### Description of the task
Every line from the one holding "[Close dialog] (413, 1168)" through the last line of the records must be retyped exactly, and no other line or picture may appear in the copy.

### Pixel coordinate grounding data
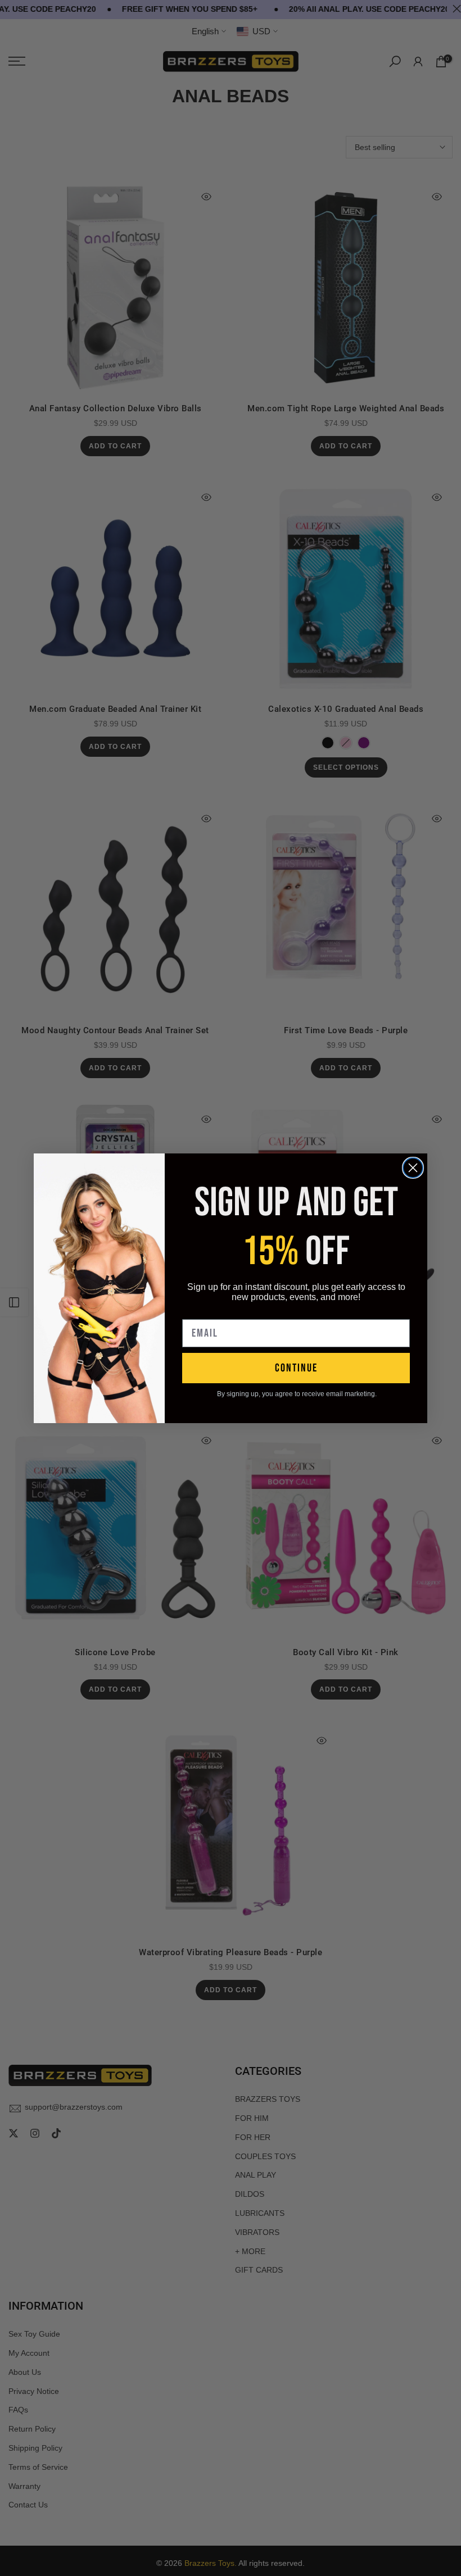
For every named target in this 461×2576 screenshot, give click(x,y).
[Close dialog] (413, 1168)
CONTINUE (296, 1368)
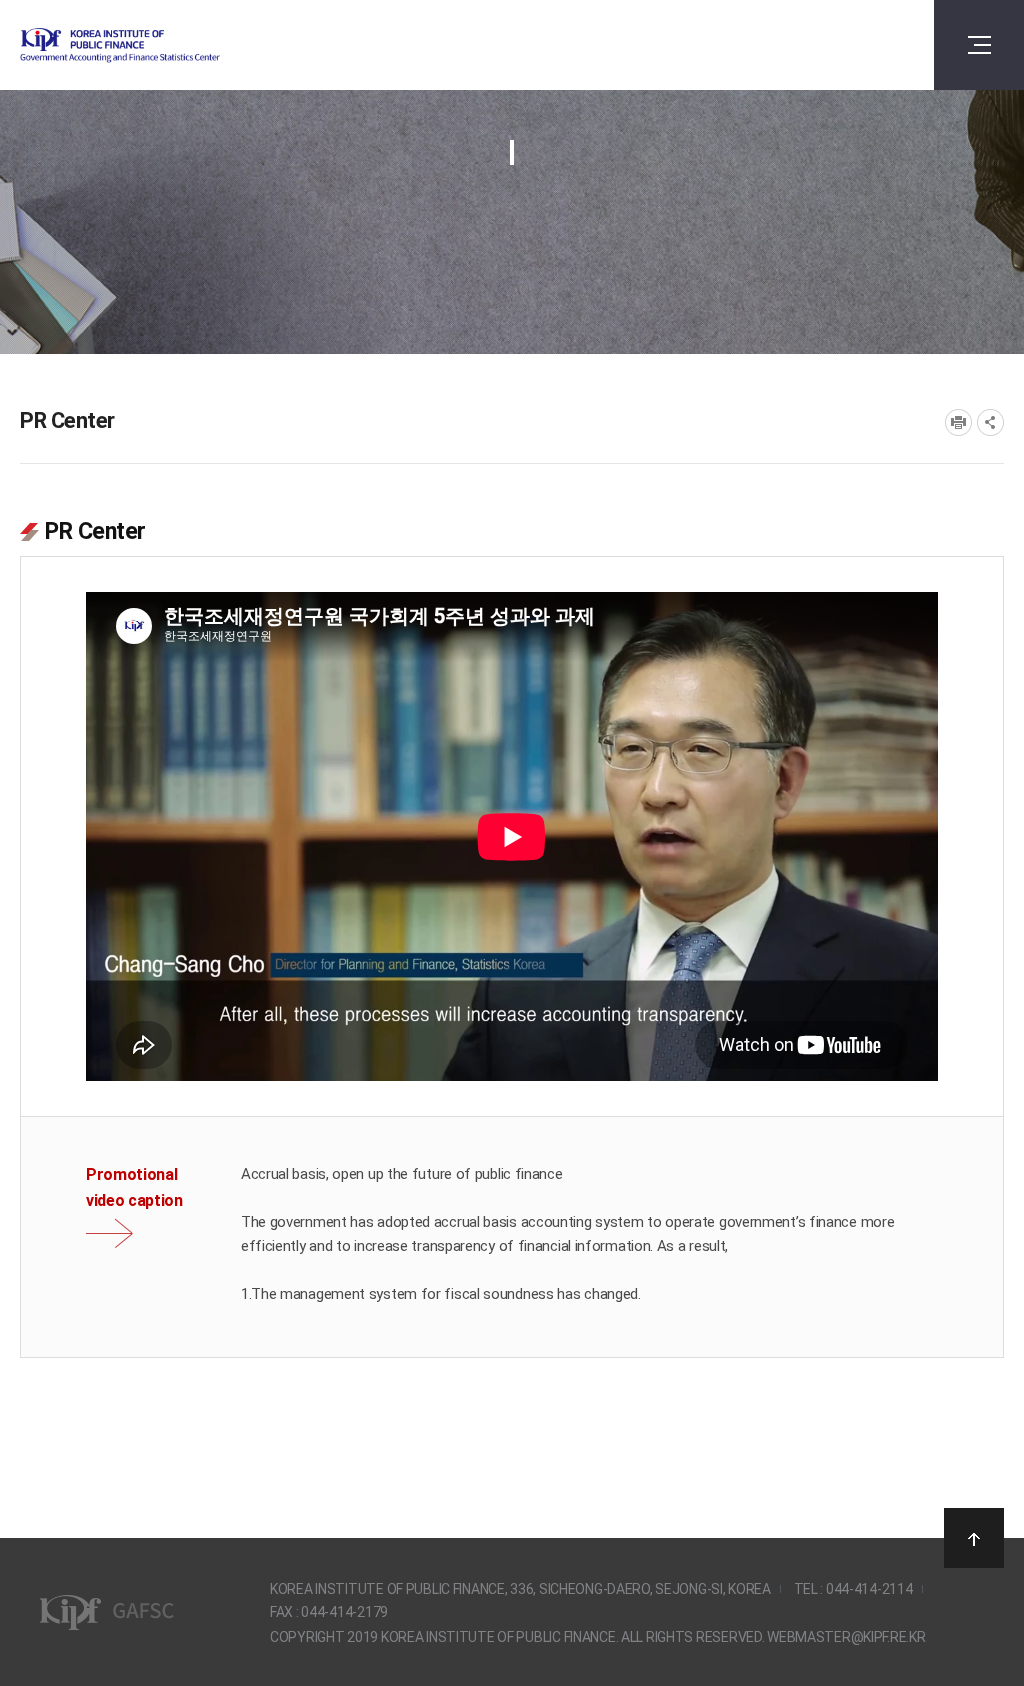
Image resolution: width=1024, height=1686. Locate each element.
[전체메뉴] (979, 45)
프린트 (958, 422)
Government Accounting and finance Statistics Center (173, 45)
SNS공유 (990, 422)
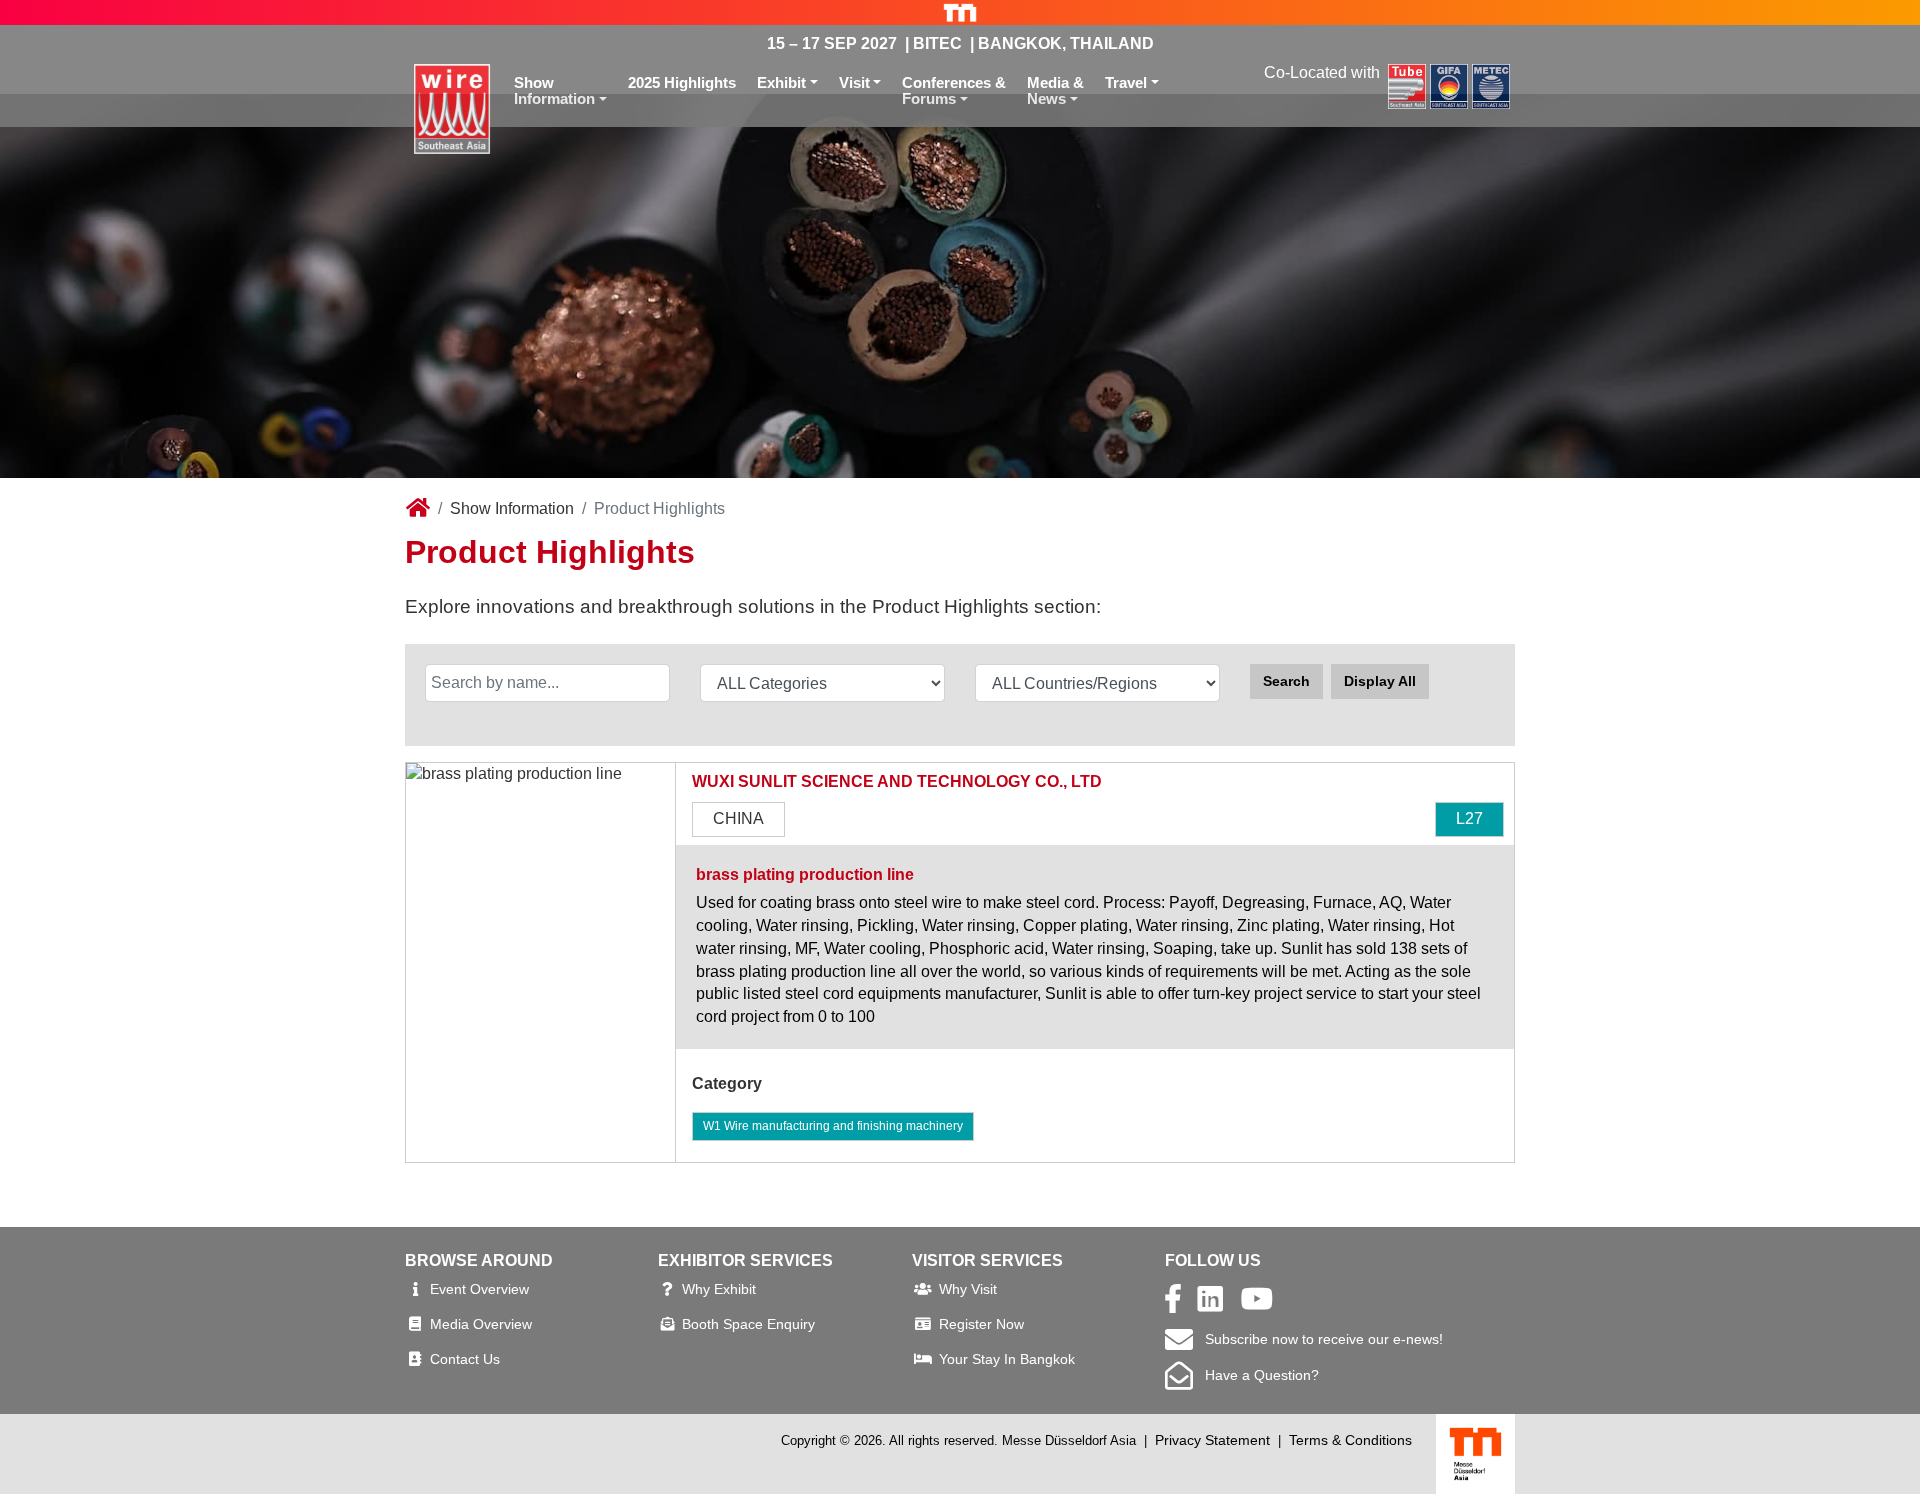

### Reply
[Close dialog] (413, 1168)
CONTINUE (296, 1368)
Image resolution: width=1024, height=1686. Locate each element.
[전체메뉴] (979, 45)
프린트 (958, 422)
Government Accounting and finance Statistics Center (173, 45)
SNS공유 (990, 422)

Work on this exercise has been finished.